Dianne Eno Dianne Eno is a native New Hampshire artist who began dance training at age three. She studied at the Boston Conservatory of Music and graduated from the University of Massachusetts while pursuing a specialized degree in Choreography and Dance Production under the guidance of Rosalind DeMille. Professional training includes Jacob's Pillow Dance Festival and School and most recently Dance Theater Workshop in NYC, where Ms. Eno was selected as a participant in Bessie Schoenberg's celebrated Choreographer's Lab.
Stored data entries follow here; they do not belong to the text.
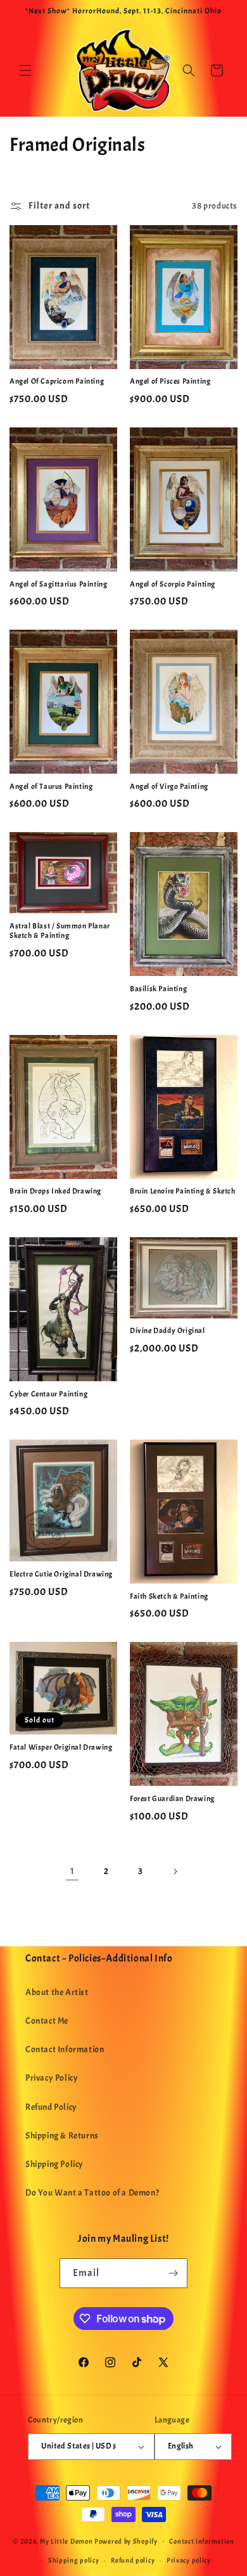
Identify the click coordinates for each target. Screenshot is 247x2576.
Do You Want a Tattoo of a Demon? (92, 2192)
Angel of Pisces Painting (170, 381)
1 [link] (72, 1871)
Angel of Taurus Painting (51, 786)
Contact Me (46, 2020)
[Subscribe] (173, 2273)
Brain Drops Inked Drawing (55, 1191)
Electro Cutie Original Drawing (61, 1574)
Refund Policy (51, 2107)
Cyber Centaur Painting (48, 1394)
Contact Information (64, 2049)
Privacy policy (189, 2560)
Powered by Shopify (126, 2540)
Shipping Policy (54, 2164)
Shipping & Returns (62, 2135)
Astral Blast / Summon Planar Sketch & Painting (60, 931)
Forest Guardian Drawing (172, 1799)
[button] (25, 70)
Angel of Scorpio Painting (172, 584)
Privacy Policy (51, 2077)
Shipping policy (73, 2560)
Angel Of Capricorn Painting (57, 381)
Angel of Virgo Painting (169, 786)
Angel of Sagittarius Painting (58, 584)
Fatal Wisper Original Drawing (61, 1747)
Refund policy (133, 2560)
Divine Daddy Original (167, 1331)
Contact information (201, 2541)
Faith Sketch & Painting (169, 1596)
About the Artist (57, 1992)
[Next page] (175, 1871)
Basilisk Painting (158, 989)
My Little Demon (66, 2540)
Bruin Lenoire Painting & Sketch (183, 1191)
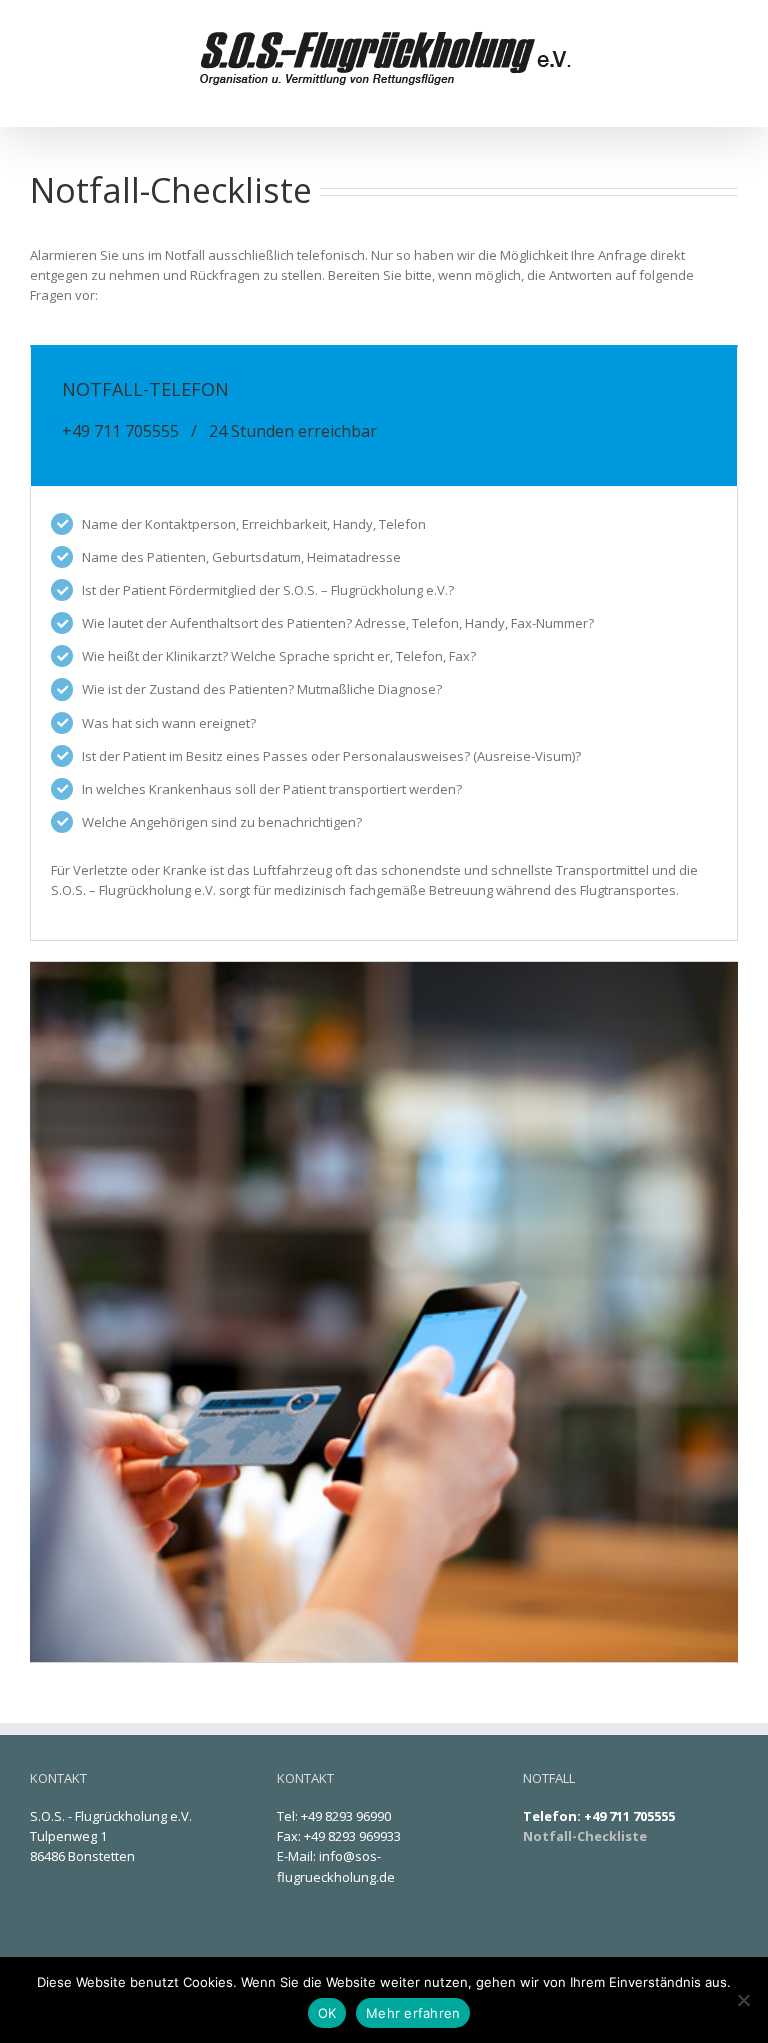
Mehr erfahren (413, 2013)
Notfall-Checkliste (585, 1836)
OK (327, 2013)
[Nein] (743, 2000)
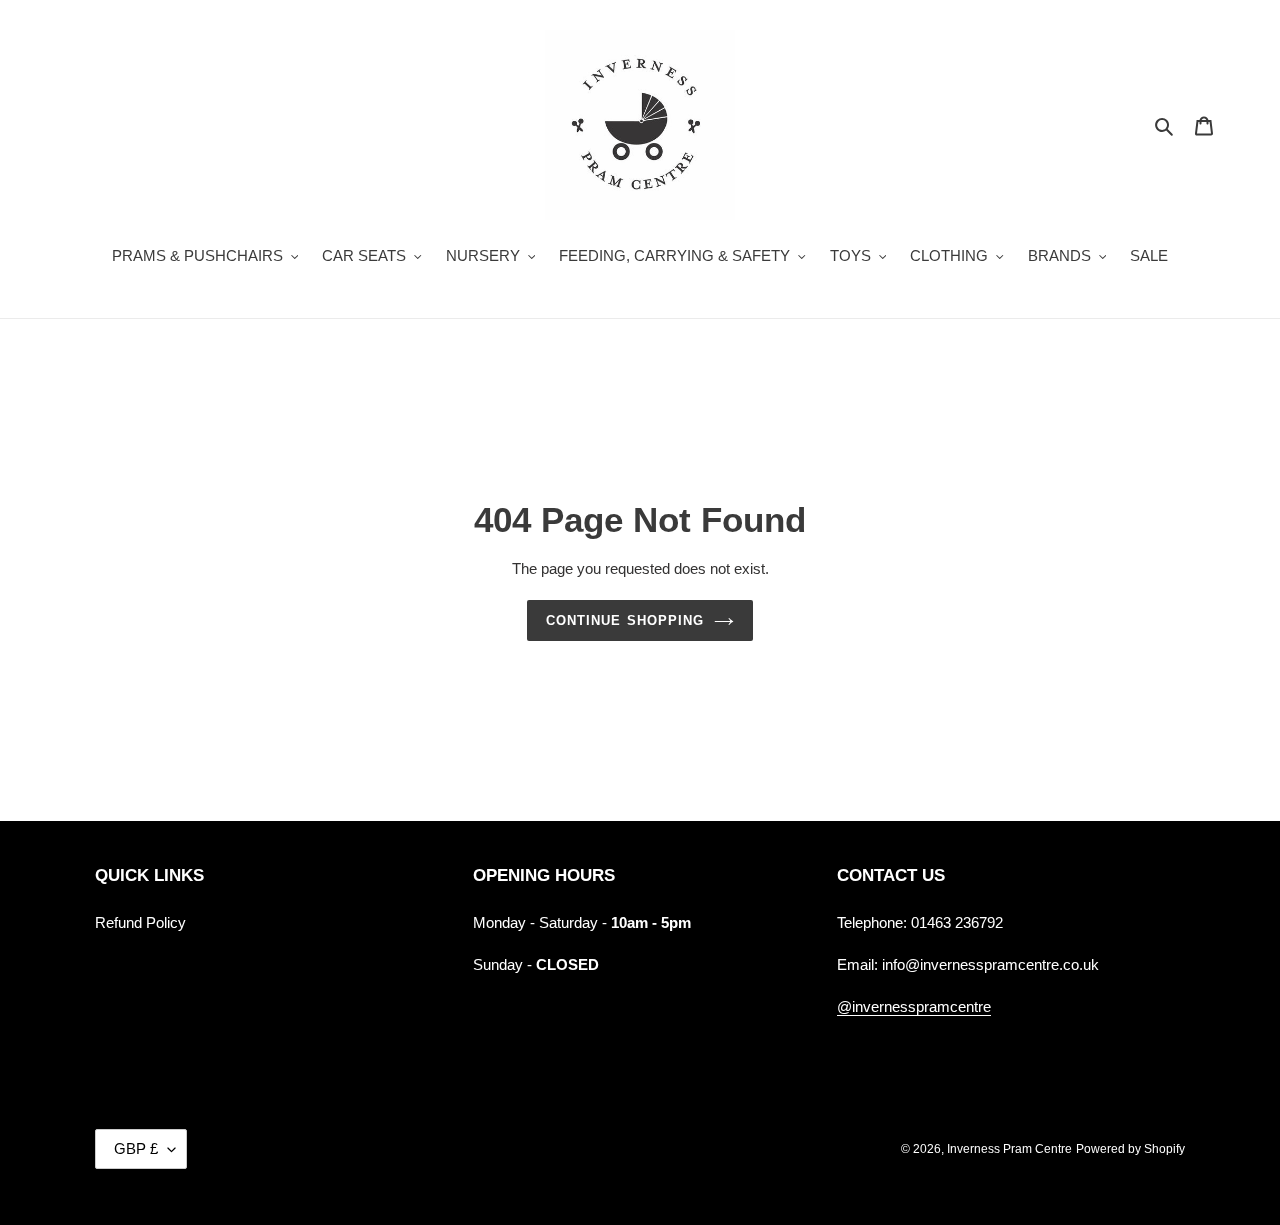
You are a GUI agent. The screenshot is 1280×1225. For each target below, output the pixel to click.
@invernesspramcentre (914, 1006)
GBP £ (136, 1148)
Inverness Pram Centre (1009, 1149)
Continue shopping (625, 620)
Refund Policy (140, 922)
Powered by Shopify (1130, 1149)
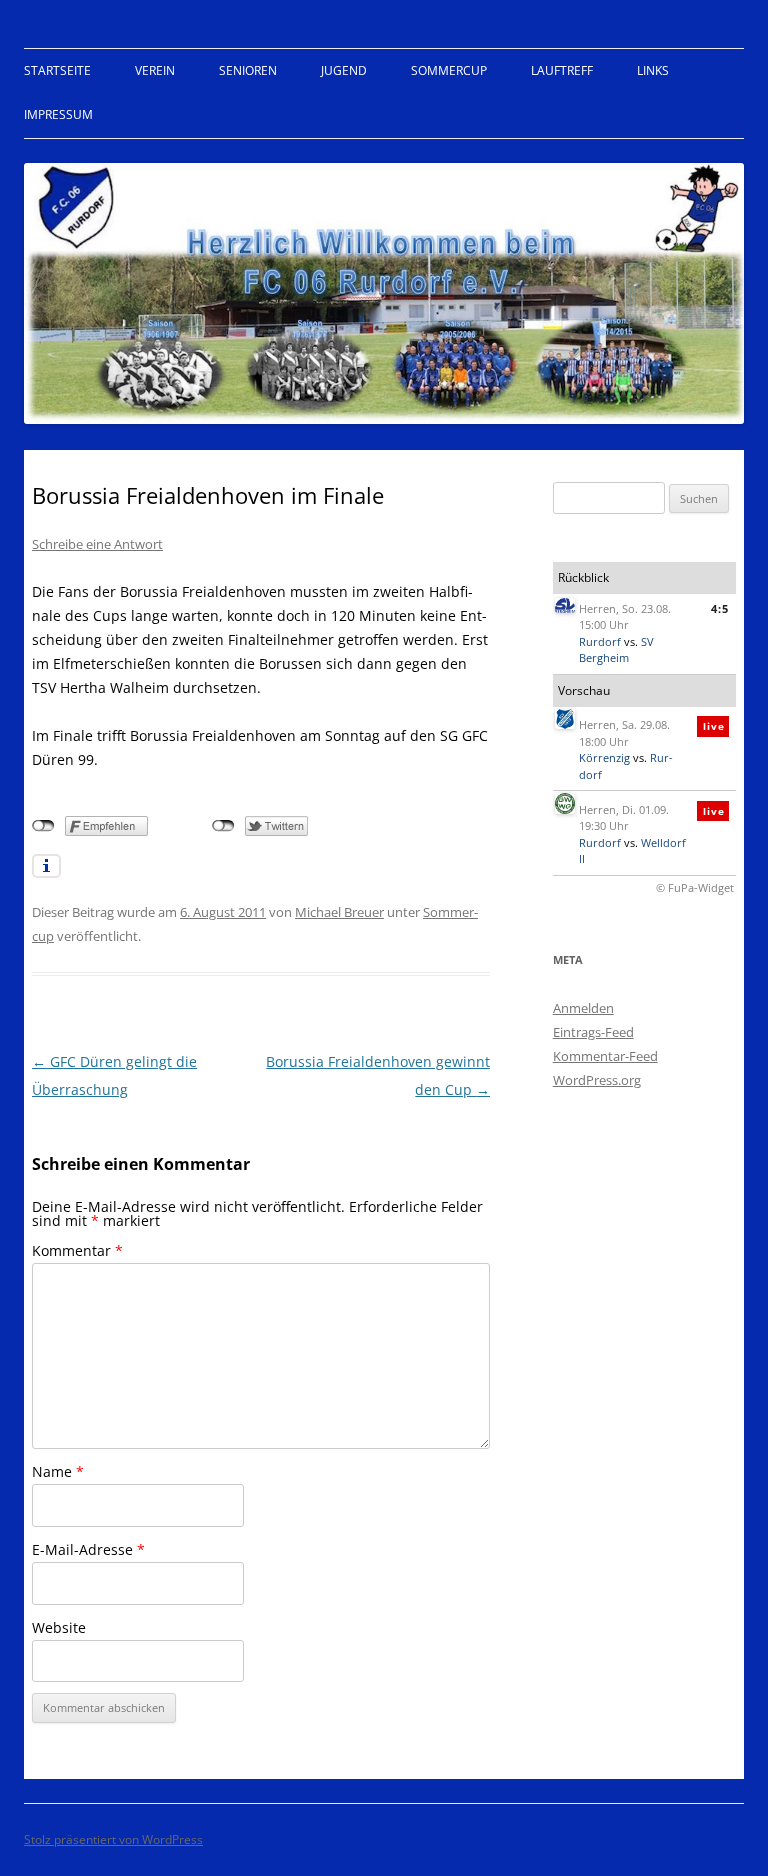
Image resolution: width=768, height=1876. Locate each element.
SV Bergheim (616, 650)
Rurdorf (600, 641)
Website (59, 1627)
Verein (155, 70)
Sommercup (449, 70)
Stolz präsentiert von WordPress (113, 1839)
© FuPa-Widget (695, 887)
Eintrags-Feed (593, 1032)
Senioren (248, 70)
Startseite (57, 70)
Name (58, 1471)
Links (653, 70)
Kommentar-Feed (605, 1056)
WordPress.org (597, 1080)
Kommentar (77, 1250)
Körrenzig (604, 757)
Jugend (344, 70)
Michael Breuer (339, 912)
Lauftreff (562, 70)
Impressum (58, 114)
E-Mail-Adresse (88, 1549)
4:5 (720, 608)
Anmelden (583, 1008)
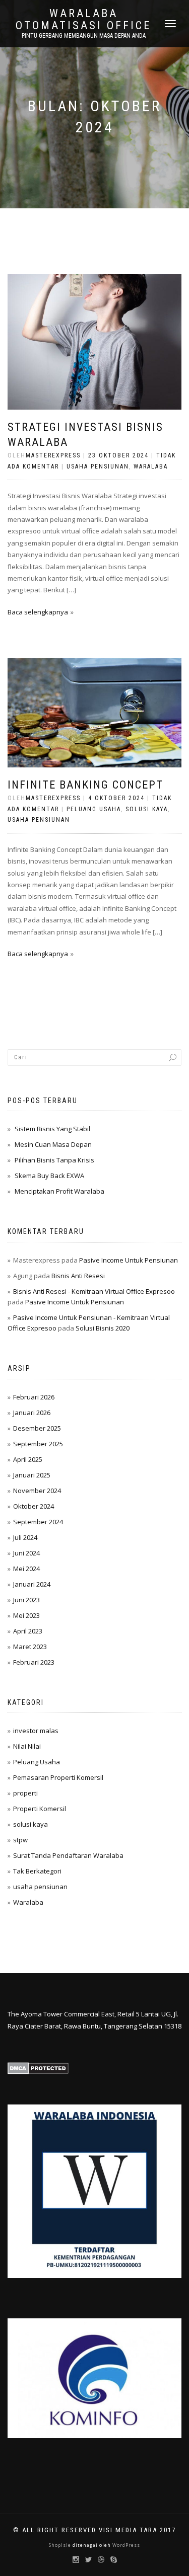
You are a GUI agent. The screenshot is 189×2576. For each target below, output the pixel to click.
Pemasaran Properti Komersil (58, 1777)
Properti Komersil (39, 1808)
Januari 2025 (31, 1474)
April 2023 (27, 1630)
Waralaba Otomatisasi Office (83, 20)
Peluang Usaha (94, 809)
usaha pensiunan (98, 466)
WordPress (125, 2545)
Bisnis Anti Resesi (78, 1275)
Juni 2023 (26, 1599)
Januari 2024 (31, 1584)
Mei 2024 (26, 1568)
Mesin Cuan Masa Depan (53, 1144)
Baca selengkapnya (38, 611)
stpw (20, 1839)
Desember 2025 (37, 1428)
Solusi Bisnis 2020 (103, 1328)
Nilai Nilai (27, 1746)
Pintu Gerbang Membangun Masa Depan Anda (84, 35)
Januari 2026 (31, 1412)
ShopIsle (61, 2545)
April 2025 (27, 1459)
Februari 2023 (33, 1662)
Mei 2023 (26, 1615)
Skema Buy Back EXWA (49, 1175)
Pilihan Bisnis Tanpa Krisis (54, 1159)
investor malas (35, 1730)
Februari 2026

Often staging her dances in unlikely places in the out-of-doors, she and her company have performed her innovative brand of dance on mountain summits, in rivers and streams in forests and along the rugged and rocky coastline of Maine. Other recent performance credits include: commissioned environmental site-specific dance works, "Dances for Sugar River" at the New England Artists Trust IV (Newport,N.H.) and the Manhattan Eco-Fest in NYC. Ms. Eno is authoring the book "Mountain Dance" which will chronicle her nearly twenty years of experiences of dancing on Mt. Monadnock. She has an MA from New York University in NYC, in the study of Environmental Conservation Education/ Environmental Art and is currently a PhD candidate at Antioch University.